| WORK TO BE COMPLETED |
From the records below, output exactly the lines running from the line containing "This screenshot has width=975, height=691." through the line containing "400x482 pixels.", and no others.

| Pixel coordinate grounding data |
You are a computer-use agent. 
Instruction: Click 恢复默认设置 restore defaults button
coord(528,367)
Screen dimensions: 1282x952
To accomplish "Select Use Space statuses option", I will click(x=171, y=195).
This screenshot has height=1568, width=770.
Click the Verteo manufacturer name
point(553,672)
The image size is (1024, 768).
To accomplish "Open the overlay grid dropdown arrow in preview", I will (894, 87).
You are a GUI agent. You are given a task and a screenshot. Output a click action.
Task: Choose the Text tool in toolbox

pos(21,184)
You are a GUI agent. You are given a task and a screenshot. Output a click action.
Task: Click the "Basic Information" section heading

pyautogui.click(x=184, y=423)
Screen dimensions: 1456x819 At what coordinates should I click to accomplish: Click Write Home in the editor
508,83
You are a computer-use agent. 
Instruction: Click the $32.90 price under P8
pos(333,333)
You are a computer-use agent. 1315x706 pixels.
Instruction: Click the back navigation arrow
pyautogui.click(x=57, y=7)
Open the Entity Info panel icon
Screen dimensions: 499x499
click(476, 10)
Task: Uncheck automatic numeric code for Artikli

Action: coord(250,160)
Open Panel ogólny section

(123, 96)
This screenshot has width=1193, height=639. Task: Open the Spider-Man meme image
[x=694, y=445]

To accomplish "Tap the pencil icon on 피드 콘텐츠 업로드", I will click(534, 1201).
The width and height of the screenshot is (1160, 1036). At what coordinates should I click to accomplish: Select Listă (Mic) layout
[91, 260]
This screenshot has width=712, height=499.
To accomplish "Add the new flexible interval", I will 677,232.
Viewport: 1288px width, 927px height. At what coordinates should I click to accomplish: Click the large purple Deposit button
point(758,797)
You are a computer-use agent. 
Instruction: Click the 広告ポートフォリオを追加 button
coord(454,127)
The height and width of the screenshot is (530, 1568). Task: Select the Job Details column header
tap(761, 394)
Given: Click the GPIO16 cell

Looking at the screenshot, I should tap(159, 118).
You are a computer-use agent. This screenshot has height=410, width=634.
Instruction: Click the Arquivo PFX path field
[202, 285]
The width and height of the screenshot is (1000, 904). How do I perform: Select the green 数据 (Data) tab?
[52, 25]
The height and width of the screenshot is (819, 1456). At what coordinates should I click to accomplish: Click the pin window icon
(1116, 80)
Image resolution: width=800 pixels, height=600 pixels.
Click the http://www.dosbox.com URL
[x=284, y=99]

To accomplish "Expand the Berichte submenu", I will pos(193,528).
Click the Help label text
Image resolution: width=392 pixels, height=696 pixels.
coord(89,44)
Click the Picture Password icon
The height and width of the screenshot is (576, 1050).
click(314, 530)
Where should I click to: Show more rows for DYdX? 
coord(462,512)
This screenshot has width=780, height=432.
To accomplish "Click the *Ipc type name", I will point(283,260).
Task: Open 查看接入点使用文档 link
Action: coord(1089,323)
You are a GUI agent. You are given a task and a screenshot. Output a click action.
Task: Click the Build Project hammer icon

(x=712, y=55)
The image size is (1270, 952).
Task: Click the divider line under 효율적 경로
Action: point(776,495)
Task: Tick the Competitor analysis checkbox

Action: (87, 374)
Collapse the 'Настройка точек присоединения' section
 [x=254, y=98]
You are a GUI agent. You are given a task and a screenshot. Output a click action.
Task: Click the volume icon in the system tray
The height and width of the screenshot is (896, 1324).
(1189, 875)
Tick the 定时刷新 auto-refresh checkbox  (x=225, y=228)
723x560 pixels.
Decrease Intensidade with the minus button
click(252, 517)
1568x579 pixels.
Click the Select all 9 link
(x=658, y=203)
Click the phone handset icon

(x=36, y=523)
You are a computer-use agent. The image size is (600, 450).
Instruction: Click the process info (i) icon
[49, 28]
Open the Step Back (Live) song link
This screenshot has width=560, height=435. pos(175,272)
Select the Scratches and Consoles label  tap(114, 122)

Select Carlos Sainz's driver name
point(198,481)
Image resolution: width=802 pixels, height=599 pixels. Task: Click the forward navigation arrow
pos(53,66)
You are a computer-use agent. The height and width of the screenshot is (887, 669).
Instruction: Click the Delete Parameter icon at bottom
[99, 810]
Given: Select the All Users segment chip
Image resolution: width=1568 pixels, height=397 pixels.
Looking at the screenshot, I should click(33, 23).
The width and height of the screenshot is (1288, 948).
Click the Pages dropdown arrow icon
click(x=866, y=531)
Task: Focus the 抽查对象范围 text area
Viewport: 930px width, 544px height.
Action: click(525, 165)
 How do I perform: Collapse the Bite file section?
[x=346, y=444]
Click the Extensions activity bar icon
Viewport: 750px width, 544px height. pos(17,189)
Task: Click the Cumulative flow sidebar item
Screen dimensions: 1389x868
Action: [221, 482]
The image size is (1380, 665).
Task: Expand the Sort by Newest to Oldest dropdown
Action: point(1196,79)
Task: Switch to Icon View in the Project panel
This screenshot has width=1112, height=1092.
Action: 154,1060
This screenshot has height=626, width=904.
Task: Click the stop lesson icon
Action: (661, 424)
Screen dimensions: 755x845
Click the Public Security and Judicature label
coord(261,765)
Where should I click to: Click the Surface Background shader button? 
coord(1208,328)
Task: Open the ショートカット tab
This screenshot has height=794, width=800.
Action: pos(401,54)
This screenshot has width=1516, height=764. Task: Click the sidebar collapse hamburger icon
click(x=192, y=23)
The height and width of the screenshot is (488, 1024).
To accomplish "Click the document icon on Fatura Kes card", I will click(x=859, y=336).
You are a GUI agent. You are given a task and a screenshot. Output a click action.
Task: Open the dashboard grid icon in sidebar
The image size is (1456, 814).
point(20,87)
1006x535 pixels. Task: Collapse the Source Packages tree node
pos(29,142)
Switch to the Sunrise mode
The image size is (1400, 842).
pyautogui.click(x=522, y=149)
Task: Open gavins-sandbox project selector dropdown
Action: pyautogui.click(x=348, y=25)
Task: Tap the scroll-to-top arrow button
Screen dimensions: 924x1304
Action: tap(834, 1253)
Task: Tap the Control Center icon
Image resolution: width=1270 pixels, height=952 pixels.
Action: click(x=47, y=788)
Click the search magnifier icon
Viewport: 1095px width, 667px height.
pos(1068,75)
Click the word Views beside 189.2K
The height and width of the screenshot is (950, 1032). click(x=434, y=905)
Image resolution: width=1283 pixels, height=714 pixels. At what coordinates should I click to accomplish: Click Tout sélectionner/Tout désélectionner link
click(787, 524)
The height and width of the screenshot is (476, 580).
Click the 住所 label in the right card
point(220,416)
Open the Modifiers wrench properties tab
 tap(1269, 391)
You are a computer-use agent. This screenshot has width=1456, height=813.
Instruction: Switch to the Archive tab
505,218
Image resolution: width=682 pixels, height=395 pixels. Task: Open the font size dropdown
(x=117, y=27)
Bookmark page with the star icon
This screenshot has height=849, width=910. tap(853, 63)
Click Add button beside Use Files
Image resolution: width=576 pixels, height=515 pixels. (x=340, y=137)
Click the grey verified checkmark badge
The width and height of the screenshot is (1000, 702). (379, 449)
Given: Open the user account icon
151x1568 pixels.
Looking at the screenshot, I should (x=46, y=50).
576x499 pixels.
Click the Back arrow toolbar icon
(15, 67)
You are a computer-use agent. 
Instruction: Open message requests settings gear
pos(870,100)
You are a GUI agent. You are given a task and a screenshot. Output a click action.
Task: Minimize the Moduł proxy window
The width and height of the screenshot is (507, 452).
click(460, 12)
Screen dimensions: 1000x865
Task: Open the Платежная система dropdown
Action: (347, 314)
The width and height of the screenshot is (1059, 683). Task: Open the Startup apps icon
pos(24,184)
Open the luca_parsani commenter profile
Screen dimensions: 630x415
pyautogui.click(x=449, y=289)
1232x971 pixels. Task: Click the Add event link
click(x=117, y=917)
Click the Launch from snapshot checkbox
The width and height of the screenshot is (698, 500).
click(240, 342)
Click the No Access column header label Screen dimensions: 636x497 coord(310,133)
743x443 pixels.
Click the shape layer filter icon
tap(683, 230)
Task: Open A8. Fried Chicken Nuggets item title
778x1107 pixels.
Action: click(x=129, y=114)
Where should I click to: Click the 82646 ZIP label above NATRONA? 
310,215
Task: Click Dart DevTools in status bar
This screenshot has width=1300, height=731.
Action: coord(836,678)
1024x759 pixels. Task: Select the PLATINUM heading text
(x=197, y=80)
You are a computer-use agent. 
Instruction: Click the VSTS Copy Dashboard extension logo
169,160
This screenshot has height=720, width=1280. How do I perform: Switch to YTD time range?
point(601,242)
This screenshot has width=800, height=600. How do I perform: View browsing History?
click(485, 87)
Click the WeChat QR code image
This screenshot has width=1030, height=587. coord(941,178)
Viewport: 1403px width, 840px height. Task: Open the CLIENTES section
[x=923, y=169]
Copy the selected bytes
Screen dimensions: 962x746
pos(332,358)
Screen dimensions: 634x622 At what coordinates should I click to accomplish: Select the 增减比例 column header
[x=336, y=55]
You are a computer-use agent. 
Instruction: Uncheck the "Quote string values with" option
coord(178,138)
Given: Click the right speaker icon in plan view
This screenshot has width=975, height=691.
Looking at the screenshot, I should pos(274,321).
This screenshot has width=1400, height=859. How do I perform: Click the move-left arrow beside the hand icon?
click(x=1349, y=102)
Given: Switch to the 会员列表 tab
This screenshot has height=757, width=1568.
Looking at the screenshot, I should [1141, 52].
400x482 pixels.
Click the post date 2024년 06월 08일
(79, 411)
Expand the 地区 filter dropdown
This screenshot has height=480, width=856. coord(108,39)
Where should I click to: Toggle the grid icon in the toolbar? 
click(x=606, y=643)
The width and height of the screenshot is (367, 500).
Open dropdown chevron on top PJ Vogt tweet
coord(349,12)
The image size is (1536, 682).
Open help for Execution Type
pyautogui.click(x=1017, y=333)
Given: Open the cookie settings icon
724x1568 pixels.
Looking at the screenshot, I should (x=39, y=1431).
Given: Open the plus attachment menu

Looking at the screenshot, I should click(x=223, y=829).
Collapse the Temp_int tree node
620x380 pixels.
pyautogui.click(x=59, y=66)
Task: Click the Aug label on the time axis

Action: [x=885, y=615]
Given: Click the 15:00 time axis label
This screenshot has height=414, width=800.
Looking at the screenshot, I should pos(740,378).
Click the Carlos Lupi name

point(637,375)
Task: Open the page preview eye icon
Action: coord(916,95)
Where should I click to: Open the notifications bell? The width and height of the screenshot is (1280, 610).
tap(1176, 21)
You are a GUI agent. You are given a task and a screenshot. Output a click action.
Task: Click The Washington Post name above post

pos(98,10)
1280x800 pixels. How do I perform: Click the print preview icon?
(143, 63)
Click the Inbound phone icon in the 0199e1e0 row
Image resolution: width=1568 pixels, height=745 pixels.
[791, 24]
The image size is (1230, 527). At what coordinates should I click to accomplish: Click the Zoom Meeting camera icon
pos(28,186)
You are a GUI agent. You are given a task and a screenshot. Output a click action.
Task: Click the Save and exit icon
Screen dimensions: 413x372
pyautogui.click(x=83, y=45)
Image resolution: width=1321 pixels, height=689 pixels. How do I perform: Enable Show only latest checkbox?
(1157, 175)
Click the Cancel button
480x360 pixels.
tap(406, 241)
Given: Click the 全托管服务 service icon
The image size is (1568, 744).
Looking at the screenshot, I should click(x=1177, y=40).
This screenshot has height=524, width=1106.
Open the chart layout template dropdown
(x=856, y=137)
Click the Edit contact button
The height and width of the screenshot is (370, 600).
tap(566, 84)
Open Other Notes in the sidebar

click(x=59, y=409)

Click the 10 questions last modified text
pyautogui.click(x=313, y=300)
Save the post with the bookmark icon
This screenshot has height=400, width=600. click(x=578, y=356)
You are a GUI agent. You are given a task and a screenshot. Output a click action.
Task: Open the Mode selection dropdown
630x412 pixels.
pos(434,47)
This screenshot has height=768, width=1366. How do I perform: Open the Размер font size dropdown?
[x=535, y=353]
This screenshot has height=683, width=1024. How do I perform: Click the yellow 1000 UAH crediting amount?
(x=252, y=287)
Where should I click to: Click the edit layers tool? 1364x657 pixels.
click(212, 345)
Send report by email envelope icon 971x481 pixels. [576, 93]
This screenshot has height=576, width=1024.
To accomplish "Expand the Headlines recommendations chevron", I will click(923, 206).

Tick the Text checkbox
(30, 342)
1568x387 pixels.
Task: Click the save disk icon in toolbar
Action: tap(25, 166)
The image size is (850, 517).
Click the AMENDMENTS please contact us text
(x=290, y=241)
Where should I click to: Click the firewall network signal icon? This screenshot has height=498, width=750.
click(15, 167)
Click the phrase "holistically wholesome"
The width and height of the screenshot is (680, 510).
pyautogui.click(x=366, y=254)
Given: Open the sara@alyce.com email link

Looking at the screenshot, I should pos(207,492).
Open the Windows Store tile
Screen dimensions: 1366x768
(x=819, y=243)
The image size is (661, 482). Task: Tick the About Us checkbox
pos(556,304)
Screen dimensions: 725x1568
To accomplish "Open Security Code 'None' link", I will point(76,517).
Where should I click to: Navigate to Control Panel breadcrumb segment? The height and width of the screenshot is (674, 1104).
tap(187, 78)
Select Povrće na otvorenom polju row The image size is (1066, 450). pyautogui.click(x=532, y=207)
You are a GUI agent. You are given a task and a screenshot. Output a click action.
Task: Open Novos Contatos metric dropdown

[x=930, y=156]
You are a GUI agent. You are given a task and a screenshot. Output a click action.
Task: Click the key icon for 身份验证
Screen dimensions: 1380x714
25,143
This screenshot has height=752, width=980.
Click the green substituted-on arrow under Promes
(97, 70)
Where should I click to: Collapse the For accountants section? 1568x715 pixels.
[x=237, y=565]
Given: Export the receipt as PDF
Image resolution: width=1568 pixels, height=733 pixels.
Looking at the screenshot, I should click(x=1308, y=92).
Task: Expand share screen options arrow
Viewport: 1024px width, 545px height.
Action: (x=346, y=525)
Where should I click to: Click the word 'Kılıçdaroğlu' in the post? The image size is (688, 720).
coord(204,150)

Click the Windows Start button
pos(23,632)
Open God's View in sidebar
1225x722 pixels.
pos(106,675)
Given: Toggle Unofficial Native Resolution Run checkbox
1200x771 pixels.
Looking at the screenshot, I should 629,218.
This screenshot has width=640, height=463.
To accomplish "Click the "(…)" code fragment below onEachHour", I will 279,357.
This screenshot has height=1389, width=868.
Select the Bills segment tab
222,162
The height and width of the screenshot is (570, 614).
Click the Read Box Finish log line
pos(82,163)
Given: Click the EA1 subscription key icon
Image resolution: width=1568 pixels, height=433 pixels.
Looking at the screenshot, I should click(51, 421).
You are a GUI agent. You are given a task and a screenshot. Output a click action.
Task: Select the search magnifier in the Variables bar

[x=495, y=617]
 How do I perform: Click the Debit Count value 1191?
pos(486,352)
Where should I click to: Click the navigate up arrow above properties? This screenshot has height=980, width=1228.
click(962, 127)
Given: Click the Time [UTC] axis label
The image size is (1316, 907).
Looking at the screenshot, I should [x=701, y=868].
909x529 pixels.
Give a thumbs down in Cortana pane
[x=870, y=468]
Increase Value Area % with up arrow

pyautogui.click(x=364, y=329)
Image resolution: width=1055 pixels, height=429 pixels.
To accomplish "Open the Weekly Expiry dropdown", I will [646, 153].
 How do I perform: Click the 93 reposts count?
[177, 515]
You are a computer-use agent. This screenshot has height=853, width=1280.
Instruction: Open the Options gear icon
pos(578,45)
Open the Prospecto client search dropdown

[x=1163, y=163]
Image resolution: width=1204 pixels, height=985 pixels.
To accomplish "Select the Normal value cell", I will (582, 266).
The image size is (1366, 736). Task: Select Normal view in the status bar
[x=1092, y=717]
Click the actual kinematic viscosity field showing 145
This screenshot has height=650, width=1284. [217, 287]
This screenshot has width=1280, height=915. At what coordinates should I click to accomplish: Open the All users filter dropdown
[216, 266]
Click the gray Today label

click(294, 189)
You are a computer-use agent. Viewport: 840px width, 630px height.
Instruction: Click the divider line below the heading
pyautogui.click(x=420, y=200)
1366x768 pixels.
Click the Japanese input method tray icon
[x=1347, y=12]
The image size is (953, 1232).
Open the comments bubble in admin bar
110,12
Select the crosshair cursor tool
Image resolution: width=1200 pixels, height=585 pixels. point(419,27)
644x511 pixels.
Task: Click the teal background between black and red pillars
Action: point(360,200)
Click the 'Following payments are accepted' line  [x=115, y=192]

| EXERCISE OUTPUT |
This screenshot has width=975, height=691.
Looking at the screenshot, I should pos(274,321).
This screenshot has width=1400, height=859. How do I perform: Click the move-left arrow beside the hand icon?
click(x=1349, y=102)
Given: Switch to the 会员列表 tab
This screenshot has height=757, width=1568.
Looking at the screenshot, I should [1141, 52].
400x482 pixels.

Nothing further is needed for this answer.